Immigration court is an administrative court that decides whether non-citizens have the right to remain in the United States. It is officially known as the Executive Office for Immigration Review (“EOIR”).
Immigration court proceedings are presided over by immigration judges. The immigration judge determines, among other things:
- Whether the law requires mandatory deportation of the immigrant,
- If deportation is discretionary, whether the immigrant should be allowed to remain in the U.S., and
- Whether the immigrant is entitled to asylum or other relief that will stop deportation.
To help you better understand the immigration court process, our California criminal and immigration lawyers discuss the following, below:
- 1. How does someone end up in immigration court?
- 2. Can I get released from detention on bond?
- 3. Is it possible to negotiate a “plea deal” in an immigration case?
- 4. Will I get an immigration hearing?
- 5. What is a "Notice to Appear" in immigration court?
- 6. When will my case get heard?
- 7. Can I have a lawyer in immigration court?
- 8. What if I don't speak English?
- 9. What happens if I miss a hearing?
- 10. The immigration court process
- 10.1. First appearance / Master calendar hearing
- 10.2. Pre-hearing conference
- 10.3. Pre-hearing motions
- 10.4. Merits hearing / Individual hearing
- 10.5. The immigration judge's decision
- 11. What happens if I win my deportation hearing?
- 12. What happens if I lose my merits hearing?
- 13. How long will it take for me to be deported?
- 14. Can I appeal the immigration judge's decision?

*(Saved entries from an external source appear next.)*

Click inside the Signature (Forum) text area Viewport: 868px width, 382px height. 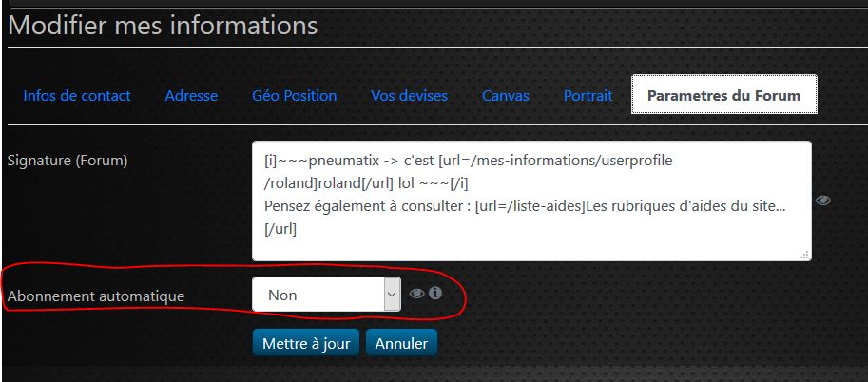pos(531,242)
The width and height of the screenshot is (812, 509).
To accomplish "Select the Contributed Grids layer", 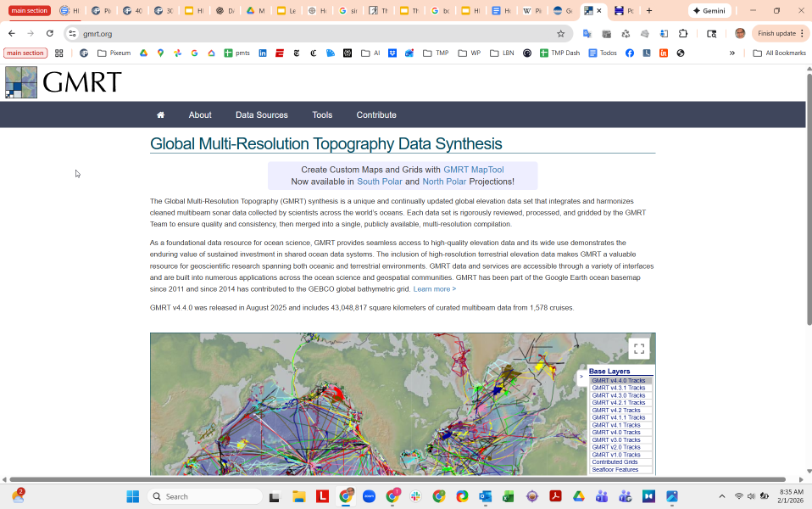I will click(x=615, y=462).
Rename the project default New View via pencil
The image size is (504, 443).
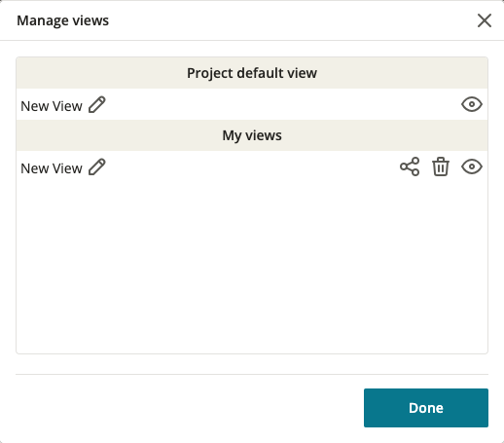pyautogui.click(x=97, y=104)
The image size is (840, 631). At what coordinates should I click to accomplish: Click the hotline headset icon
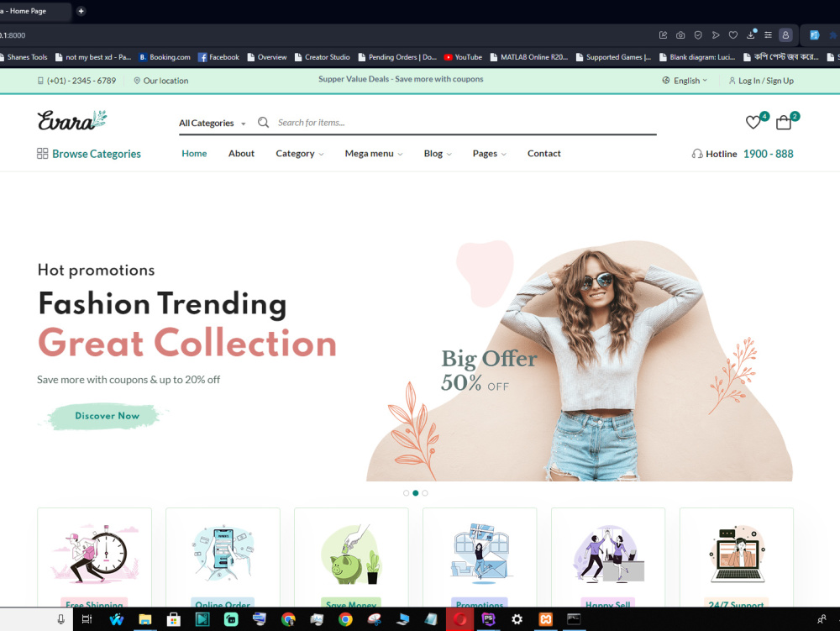pyautogui.click(x=697, y=154)
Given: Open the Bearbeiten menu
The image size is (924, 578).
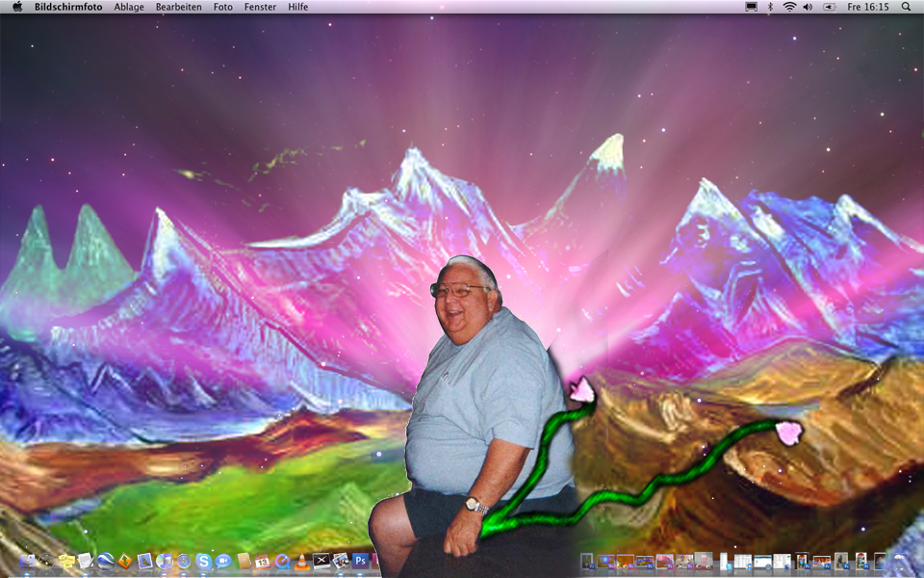Looking at the screenshot, I should click(x=179, y=7).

The first step in a deportation occurs when U.S. Immigration and Customs Enforcement (ICE) takes someone into custody. This can happen when:
- A non-citizen is convicted of a deportable crime (or released from incarceration for such an offense);
- Someone is stopped unlawfully crossing a U.S. border or entry point;
- A non-citizen requests asylum in the U.S. or other protection from persecution; or
- ICE suspects someone of being present in the U.S. unlawfully.

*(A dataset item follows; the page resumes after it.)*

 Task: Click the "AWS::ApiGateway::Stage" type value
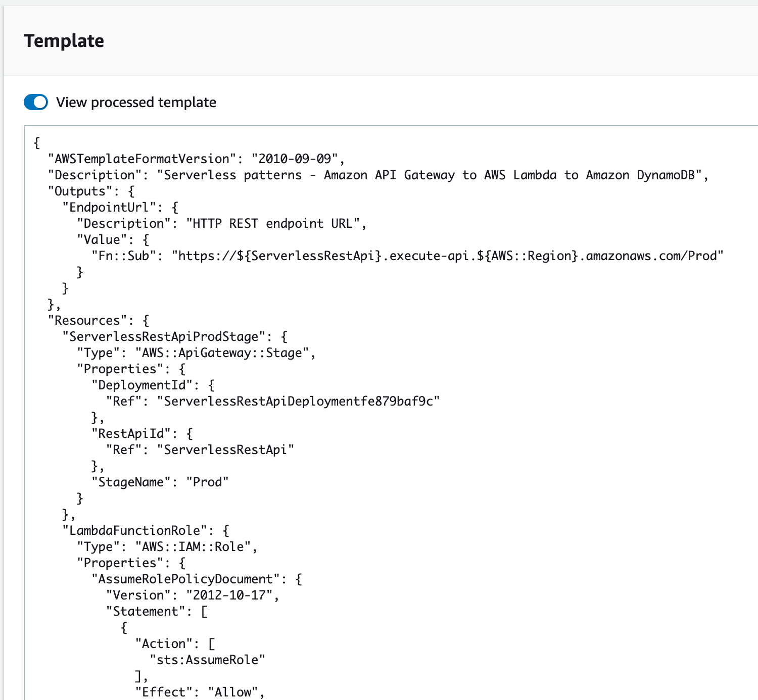pyautogui.click(x=222, y=353)
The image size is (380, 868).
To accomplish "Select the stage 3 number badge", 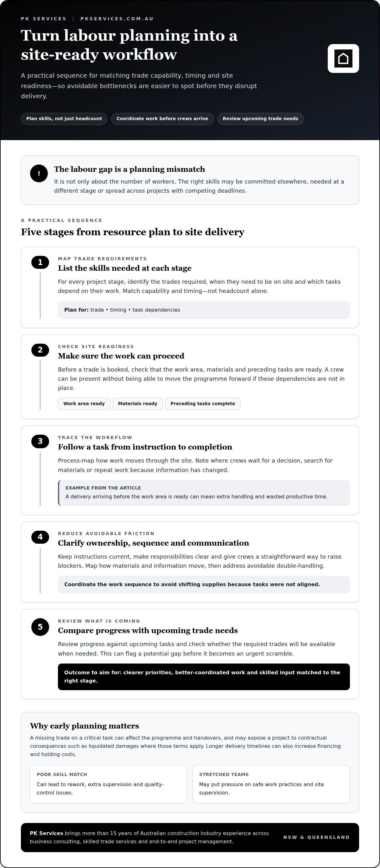I will pos(40,441).
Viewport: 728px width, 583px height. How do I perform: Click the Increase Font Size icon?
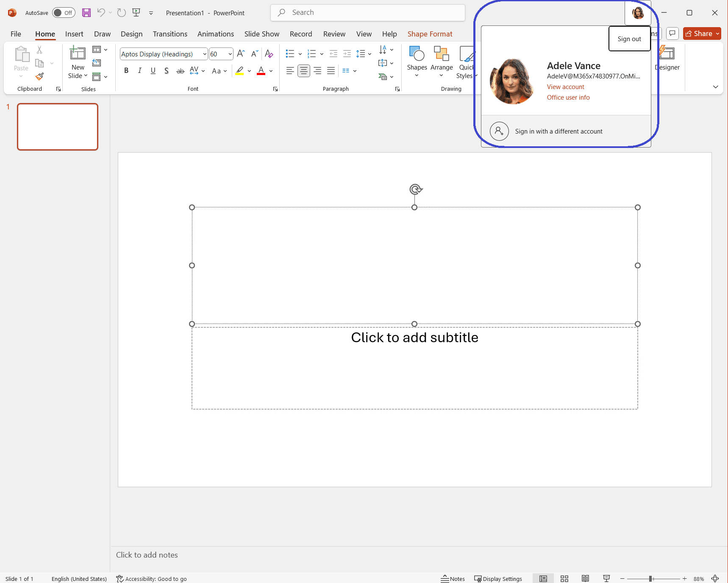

People arrested on immigration charges may be able to secure conditional release upon payment of a bond.
Bond is not available to people who are subject to mandatory detention. Mandatory detention can result because:
- The immigrant has committed a deportable or inadmissible crime,
- The immigrant is seeking asylum in the U.S., or
- The alien is in the U.S. unlawfully.
To learn more about how to obtain a bond, please see our article on Bond Hearings in Immigration Court.

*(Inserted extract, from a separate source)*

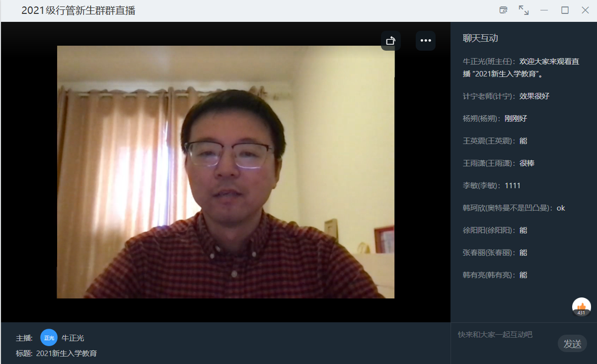
Task: Select the 聊天互动 chat panel header
Action: 480,38
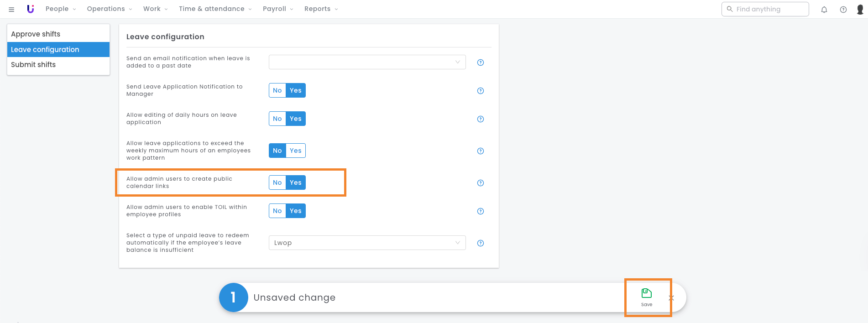This screenshot has height=323, width=868.
Task: Open the Lwop unpaid leave dropdown
Action: pyautogui.click(x=367, y=243)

Following a detention, ICE will refer the matter to the Department of Homeland Security (DHS). DHS will then decide whether deportation is optional or mandatory.
If deportation is optional, the Department of Homeland Security (DHS) will have to decide whether to initiate removal proceedings.
DHS does not have the resources to prosecute all cases of possible deportation. An experienced California criminal and immigration lawyer may be able to negotiate with the DHS prosecutor so that the case does not move forward.
People who are in the U.S. lawfully or have been in the U.S. for more than two years continuously are entitled to a formal hearing before an immigration judge.
You are in the U.S. lawfully if you are:
- A U.S. citizen,
- A lawful permanent resident (“green card” holder), or
- A holder of a current, valid visa, such as an IR1 or CR1 spousal visa or a K1 fiancé(e) visa.
Other immigrants may be subject to “expedited removal.” People subject to expedited removal can usually be deported immediately, without a formal hearing or even the right to a lawyer.1
Aliens subject to expedited removal may, however, be entitled to limited proceedings in some circumstances, such as:
- They have a "credible fear" that they will be subjected to persecution or torture if deported; or
- They claim to be U.S. citizens or green card holders.
Traditionally the only people subjected to expedited removal were those caught within 100 miles of the border and within 2 weeks of unlawfully entering the United States.
But under a new executive order signed by Donald Trump, expedited removal applies to anyone who cannot produce documentation proving they have been in the U.S. continuously for at least two years.2
After ICE detains someone who is not subject to expedited removal, the matter gets forwarded to the Department of Homeland Security. It is then up to the DHS whether to initiate removal proceedings.
Immigration courts are backlogged, so an alien who is not subject to mandatory deportation may be released. Those most likely to be released are people eligible to adjust their status from illegal to legal.
But those with serious criminal convictions or who are inadmissible to the U.S. will likely be served with a with a Notice to Appear (NTA) in immigration court.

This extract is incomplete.